アンハイザー・ブッシュ・インベヴ社の香港上場中止が、ビンから缶への移行を遅らせる可能性
2019年 7月23日
世界最大規模のビール・メーカー、アンハイザー・ブッシュ・インベヴ(以降、ABI)社(ベルギー)は、予定していた子会社のバドワイザー・ブリューイング社APACの香港証券取引所での新規株式公開(IPO)を取り止めたことを先週発表した。
ABI社は、世界第一位の座を確固たるものにした2016年のSABミラー社(当時、世界第二位規模のビールメーカー)買収で蓄積された1,000億ドルに上る負債の一部に当てる資金調達を、このIPOを通じて見込んでいたと伝えられていた。巨額の負債が、同社を、市況に敏感にならざるを得ない状況にしており、今後も同社の事業拡張計画の妨げになるであろうと見られている。

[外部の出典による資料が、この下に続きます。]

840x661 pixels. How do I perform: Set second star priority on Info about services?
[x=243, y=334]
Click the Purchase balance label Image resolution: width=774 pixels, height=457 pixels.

ABI社の拡張計画が製缶市場に与える影響としては、いまだにビンを使用する割合の多い小規模ビール醸造所の買収を通じて、缶への移行を加速させることが挙げられる。今回の同社のIPO中止により、中国のビール市場におけるビンから缶への移行速度が、短期間ではあるが、遅くなる可能性があると懸念する業界関係者もいる。しかしながら、中国のビール・メーカーの多くが、既に積極的に缶への移行を進めていることも確かである。
“ビールは元祖ソーシャル・ネットワーク”であると言うABI社は、世界各地で、バドワイザー、ベックス、コロナの著名ブランドを含め500以上のビール・ブランドを保有する。